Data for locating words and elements
· · ·

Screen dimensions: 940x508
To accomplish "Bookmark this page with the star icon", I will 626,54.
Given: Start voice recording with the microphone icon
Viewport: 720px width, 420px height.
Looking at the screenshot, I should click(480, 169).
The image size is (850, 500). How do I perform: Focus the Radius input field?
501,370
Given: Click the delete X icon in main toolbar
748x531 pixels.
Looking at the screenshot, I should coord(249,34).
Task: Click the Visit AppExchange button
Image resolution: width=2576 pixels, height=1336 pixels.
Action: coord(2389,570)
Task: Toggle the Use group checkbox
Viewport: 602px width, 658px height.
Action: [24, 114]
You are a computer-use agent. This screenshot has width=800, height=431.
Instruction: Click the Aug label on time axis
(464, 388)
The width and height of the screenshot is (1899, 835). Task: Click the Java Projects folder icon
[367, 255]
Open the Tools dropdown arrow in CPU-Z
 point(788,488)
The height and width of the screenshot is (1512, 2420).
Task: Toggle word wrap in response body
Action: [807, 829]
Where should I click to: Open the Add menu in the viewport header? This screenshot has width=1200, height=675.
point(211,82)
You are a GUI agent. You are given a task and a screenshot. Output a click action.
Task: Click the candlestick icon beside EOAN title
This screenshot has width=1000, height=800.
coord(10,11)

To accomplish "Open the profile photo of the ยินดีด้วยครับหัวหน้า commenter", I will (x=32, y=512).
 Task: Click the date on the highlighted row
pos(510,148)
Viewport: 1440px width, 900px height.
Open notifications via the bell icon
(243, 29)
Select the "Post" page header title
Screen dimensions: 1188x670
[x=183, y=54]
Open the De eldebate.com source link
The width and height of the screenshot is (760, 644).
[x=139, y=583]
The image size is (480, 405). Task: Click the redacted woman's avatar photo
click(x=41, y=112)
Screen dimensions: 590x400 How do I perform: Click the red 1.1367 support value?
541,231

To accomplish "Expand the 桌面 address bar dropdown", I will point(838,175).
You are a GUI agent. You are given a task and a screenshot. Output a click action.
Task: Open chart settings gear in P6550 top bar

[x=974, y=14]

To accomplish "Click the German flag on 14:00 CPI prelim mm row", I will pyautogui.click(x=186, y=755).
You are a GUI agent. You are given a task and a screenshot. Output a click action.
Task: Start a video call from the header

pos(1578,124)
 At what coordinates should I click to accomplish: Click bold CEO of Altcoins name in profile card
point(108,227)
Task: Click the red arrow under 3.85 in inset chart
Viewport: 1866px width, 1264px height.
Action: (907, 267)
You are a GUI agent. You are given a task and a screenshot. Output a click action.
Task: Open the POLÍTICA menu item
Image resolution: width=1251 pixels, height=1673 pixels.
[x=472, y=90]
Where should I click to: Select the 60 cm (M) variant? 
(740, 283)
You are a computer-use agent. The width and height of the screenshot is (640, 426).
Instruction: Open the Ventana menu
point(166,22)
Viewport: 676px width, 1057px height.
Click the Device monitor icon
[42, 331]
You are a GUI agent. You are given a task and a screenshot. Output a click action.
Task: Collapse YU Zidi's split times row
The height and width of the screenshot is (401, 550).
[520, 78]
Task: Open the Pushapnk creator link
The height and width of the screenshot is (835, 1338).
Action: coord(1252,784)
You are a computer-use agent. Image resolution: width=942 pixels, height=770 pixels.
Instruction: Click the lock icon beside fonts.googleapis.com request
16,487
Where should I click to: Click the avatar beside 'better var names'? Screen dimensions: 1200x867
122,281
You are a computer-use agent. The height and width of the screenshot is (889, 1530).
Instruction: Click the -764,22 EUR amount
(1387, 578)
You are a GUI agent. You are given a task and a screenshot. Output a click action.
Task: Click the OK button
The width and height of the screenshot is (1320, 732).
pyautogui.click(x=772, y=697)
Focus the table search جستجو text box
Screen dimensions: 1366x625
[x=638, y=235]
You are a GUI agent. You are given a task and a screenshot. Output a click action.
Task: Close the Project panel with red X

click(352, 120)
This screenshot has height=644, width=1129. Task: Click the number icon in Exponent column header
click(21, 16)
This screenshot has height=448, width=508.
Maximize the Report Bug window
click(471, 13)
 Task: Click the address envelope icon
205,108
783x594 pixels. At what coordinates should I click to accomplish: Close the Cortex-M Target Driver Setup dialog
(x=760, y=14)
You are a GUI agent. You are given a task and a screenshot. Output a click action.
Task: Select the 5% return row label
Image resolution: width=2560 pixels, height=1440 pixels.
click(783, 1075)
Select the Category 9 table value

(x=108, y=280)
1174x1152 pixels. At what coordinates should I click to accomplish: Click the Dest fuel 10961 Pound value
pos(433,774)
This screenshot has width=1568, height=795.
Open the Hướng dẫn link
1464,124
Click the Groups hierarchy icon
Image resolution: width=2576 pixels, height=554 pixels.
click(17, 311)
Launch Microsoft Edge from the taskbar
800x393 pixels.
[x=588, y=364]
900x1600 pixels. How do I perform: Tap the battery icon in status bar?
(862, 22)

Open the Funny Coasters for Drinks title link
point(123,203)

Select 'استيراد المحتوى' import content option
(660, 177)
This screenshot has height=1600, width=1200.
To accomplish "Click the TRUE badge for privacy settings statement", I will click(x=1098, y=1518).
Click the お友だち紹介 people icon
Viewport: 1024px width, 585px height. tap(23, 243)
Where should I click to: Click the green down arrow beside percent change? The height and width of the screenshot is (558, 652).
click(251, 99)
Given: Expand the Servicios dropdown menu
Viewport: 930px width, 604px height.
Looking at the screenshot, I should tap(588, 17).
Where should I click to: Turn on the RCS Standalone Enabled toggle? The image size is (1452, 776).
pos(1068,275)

· · ·

→ **WORK REQUIRED**
Copy all of the data above line for line, with no changes.

→ **FINAL ANSWER**
Screen dimensions: 940x508
To accomplish "Bookmark this page with the star icon", I will 626,54.
Given: Start voice recording with the microphone icon
Viewport: 720px width, 420px height.
Looking at the screenshot, I should click(480, 169).
The image size is (850, 500). How do I perform: Focus the Radius input field?
501,370
Given: Click the delete X icon in main toolbar
748x531 pixels.
Looking at the screenshot, I should coord(249,34).
Task: Click the Visit AppExchange button
Image resolution: width=2576 pixels, height=1336 pixels.
Action: coord(2389,570)
Task: Toggle the Use group checkbox
Viewport: 602px width, 658px height.
Action: [24, 114]
You are a computer-use agent. This screenshot has width=800, height=431.
Instruction: Click the Aug label on time axis
(464, 388)
The width and height of the screenshot is (1899, 835). Task: Click the Java Projects folder icon
[367, 255]
Open the Tools dropdown arrow in CPU-Z
 point(788,488)
The height and width of the screenshot is (1512, 2420).
Task: Toggle word wrap in response body
Action: [807, 829]
Where should I click to: Open the Add menu in the viewport header? This screenshot has width=1200, height=675.
point(211,82)
You are a GUI agent. You are given a task and a screenshot. Output a click action.
Task: Click the candlestick icon beside EOAN title
This screenshot has width=1000, height=800.
coord(10,11)

To accomplish "Open the profile photo of the ยินดีด้วยครับหัวหน้า commenter", I will (x=32, y=512).
 Task: Click the date on the highlighted row
pos(510,148)
Viewport: 1440px width, 900px height.
Open notifications via the bell icon
(243, 29)
Select the "Post" page header title
Screen dimensions: 1188x670
[x=183, y=54]
Open the De eldebate.com source link
The width and height of the screenshot is (760, 644).
[x=139, y=583]
The image size is (480, 405). Task: Click the redacted woman's avatar photo
click(x=41, y=112)
Screen dimensions: 590x400 How do I perform: Click the red 1.1367 support value?
541,231

To accomplish "Expand the 桌面 address bar dropdown", I will point(838,175).
You are a GUI agent. You are given a task and a screenshot. Output a click action.
Task: Open chart settings gear in P6550 top bar

[x=974, y=14]

To accomplish "Click the German flag on 14:00 CPI prelim mm row", I will pyautogui.click(x=186, y=755).
You are a GUI agent. You are given a task and a screenshot. Output a click action.
Task: Start a video call from the header

pos(1578,124)
 At what coordinates should I click to accomplish: Click bold CEO of Altcoins name in profile card
point(108,227)
Task: Click the red arrow under 3.85 in inset chart
Viewport: 1866px width, 1264px height.
Action: (907, 267)
You are a GUI agent. You are given a task and a screenshot. Output a click action.
Task: Open the POLÍTICA menu item
Image resolution: width=1251 pixels, height=1673 pixels.
[x=472, y=90]
Where should I click to: Select the 60 cm (M) variant? 
(740, 283)
You are a computer-use agent. The width and height of the screenshot is (640, 426).
Instruction: Open the Ventana menu
point(166,22)
Viewport: 676px width, 1057px height.
Click the Device monitor icon
[42, 331]
You are a GUI agent. You are given a task and a screenshot. Output a click action.
Task: Collapse YU Zidi's split times row
The height and width of the screenshot is (401, 550).
[520, 78]
Task: Open the Pushapnk creator link
The height and width of the screenshot is (835, 1338).
Action: coord(1252,784)
You are a computer-use agent. Image resolution: width=942 pixels, height=770 pixels.
Instruction: Click the lock icon beside fonts.googleapis.com request
16,487
Where should I click to: Click the avatar beside 'better var names'? Screen dimensions: 1200x867
122,281
You are a computer-use agent. The height and width of the screenshot is (889, 1530).
Instruction: Click the -764,22 EUR amount
(1387, 578)
You are a GUI agent. You are given a task and a screenshot. Output a click action.
Task: Click the OK button
The width and height of the screenshot is (1320, 732).
pyautogui.click(x=772, y=697)
Focus the table search جستجو text box
Screen dimensions: 1366x625
[x=638, y=235]
You are a GUI agent. You are given a task and a screenshot. Output a click action.
Task: Close the Project panel with red X

click(352, 120)
This screenshot has height=644, width=1129. Task: Click the number icon in Exponent column header
click(21, 16)
This screenshot has height=448, width=508.
Maximize the Report Bug window
click(471, 13)
 Task: Click the address envelope icon
205,108
783x594 pixels. At what coordinates should I click to accomplish: Close the Cortex-M Target Driver Setup dialog
(x=760, y=14)
You are a GUI agent. You are given a task and a screenshot. Output a click action.
Task: Select the 5% return row label
Image resolution: width=2560 pixels, height=1440 pixels.
click(783, 1075)
Select the Category 9 table value

(x=108, y=280)
1174x1152 pixels. At what coordinates should I click to accomplish: Click the Dest fuel 10961 Pound value
pos(433,774)
This screenshot has width=1568, height=795.
Open the Hướng dẫn link
1464,124
Click the Groups hierarchy icon
Image resolution: width=2576 pixels, height=554 pixels.
click(17, 311)
Launch Microsoft Edge from the taskbar
800x393 pixels.
[x=588, y=364]
900x1600 pixels. How do I perform: Tap the battery icon in status bar?
(862, 22)

Open the Funny Coasters for Drinks title link
point(123,203)

Select 'استيراد المحتوى' import content option
(660, 177)
This screenshot has height=1600, width=1200.
To accomplish "Click the TRUE badge for privacy settings statement", I will click(x=1098, y=1518).
Click the お友だち紹介 people icon
Viewport: 1024px width, 585px height. tap(23, 243)
Where should I click to: Click the green down arrow beside percent change? The height and width of the screenshot is (558, 652).
click(251, 99)
Given: Expand the Servicios dropdown menu
Viewport: 930px width, 604px height.
Looking at the screenshot, I should tap(588, 17).
Where should I click to: Turn on the RCS Standalone Enabled toggle? The image size is (1452, 776).
pos(1068,275)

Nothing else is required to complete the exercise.